Sen. Frockt statement on why he voted against Senate budget

The Senate passed its operating budget proposal for the 2015 session on a party-line 26-23 vote on April 6.

The Senate passed its operating budget proposal for the 2015 session on a party-line 26-23 vote on April 6. Sen. David Frockt, D-Seattle, voted ‘no’ on the budget and offered the following statement:

“The state has already been held in contempt of court for failing to deliver a plan to fully, adequately and sustainably fund education, and another budget balanced through gimmicks and debt is regrettably a step backwards in that ongoing effort. The Columbian editorial board, not a liberal paper, called it full of ‘smoke and mirrors.’

“I recognize that the budget reduces tuition and funds a few key programs, like the Bright Futures autism screenings I have long worked for. It has additional funding for mental health and medical residences. But it still fails to fund the State Need Grant for our lower income students and leaves 30,000 likely unserved. It does nothing – not a thing – to combat carbon pollution. Most importantly, there is no attempt at any structural fix for teacher compensation.

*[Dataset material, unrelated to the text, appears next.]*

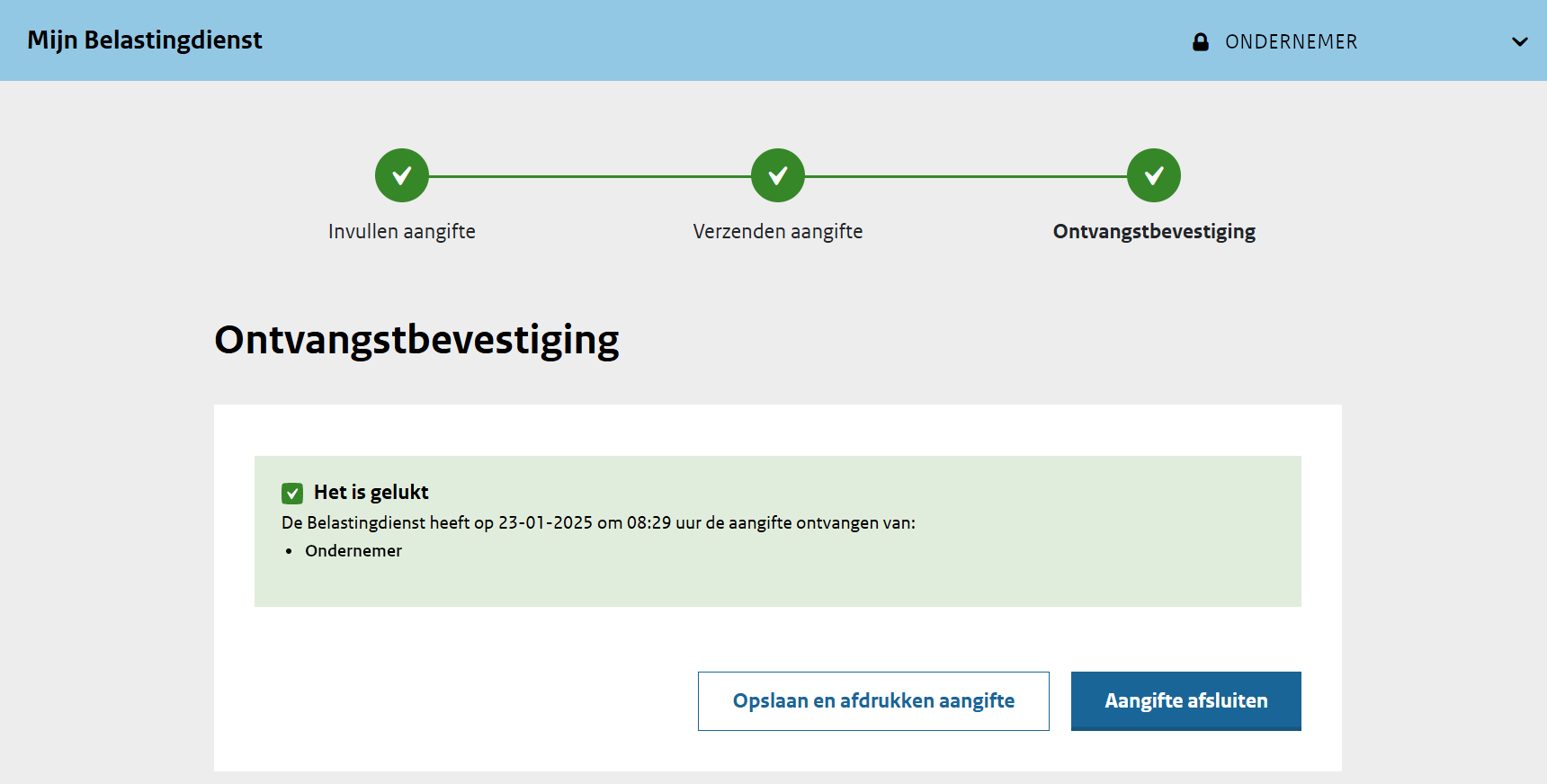
Task: Click the Ondernemer bullet list item
Action: click(x=353, y=551)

“Though parts of the budget do fund some of parts of McCleary, it is obvious that the budget remains short of the ultimate goal of a sustainable fix. Additionally, the budget fails to even attempt to fund any parts of I-1351 for lower class sizes, even in areas where stretching into a timeline for 1351 would makes sense – like lowering class sizes in high poverty upper grades as first steps toward implementation.

“I worry that this Senate budget proposal may set the stage for furthering the constitutional crisis between the Legislature and the Supreme Court. This legislature has much more work to do.”